The Finance Bill is one of the landmarks of the year for business and the economy, setting out how the Government plans to introduce the measures announced on Budget day and bringing forward new elements of tax legislation.
This year a large and complex Bill has as one of its main themes the closing off of tax loopholes and reliefs, some of which would have cost the Exchequer tens of millions of euro.
The Minister appears to be taking a determined approach this year and this is welcome. A recent study from the Revenue Commissioners showed that many of the highest earners in the State used mainly property-based reliefs to lower their income tax bills sharply. In many cases, incentives and reliefs were used in ways that were never foreseen and which served no wider economic purpose.

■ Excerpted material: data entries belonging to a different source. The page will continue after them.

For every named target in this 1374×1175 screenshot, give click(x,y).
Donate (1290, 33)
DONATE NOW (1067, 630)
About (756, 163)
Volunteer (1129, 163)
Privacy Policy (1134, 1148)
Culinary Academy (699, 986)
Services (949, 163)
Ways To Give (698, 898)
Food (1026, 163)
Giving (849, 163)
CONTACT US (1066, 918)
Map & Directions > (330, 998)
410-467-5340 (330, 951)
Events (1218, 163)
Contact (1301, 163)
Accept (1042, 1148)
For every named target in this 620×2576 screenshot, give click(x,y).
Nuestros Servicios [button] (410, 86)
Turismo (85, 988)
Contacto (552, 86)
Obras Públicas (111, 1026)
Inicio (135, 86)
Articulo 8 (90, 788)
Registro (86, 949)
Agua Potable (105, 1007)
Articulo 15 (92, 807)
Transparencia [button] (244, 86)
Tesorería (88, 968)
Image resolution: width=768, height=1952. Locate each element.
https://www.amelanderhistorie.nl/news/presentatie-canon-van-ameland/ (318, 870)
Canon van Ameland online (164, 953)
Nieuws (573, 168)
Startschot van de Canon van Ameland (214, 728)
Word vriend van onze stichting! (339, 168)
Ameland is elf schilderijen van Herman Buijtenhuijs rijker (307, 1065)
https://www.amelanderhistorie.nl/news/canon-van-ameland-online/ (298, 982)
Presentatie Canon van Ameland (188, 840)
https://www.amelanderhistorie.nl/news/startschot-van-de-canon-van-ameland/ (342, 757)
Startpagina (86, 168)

Many of the property-based tax schemes are being phased out by the end of next year. This is welcome, if overdue. In some cases these schemes did achieve economic goals. For example, the IFSC may never have developed without the tax breaks offered in its early years. However in many cases the schemes encouraged haphazard, tax-based development.
A more serious problem was the abuse of many of the reliefs through ingenious schemes devised by tax experts. Many of these schemes are now being closed off. There is no doubt that more remain, calling for vigilance from the tax authorities. The prevalence of such arrangements, meanwhile, argues strongly against the introduction of fresh tax reliefs in the years ahead. In any case, with income, capital and corporation tax rates now at low levels, the general case for special tax breaks is weakened.
Unfortunately, the Minister is unlikely to quickly raise substantial sums of money from closing tax loopholes. Doing so safeguards the tax base for the future, but such is the state of the Exchequer finances that average taxpayers will also pay more this year. Taxpayers will suffer from the non-indexation of most tax credits and the standard rate tax band, from higher excise duties and VAT, and from higher charges for a range of state services. If the state finances had been kept on a tighter rein in the good times - and particularly if spending had been better controlled - then the adjustment now would be less painful.
As things now stand, the move to widen the tax base is the correct way to boost tax revenue. Tax reliefs and allowances still cost billions of euro per annum and many are of questionable benefit. The Minister might have been better, for example, to abolish the stallion and greyhound reliefs, rather than seeking returns from these industries to judge the extent of revenue foregone. After all, few industries could object to a corporate tax charge of 12.5 per cent. A rigorous examination of the remaining allowances in the tax system is now called for in the year ahead, with a view to further cutting back the "special cases" which have bedevilled the system for years.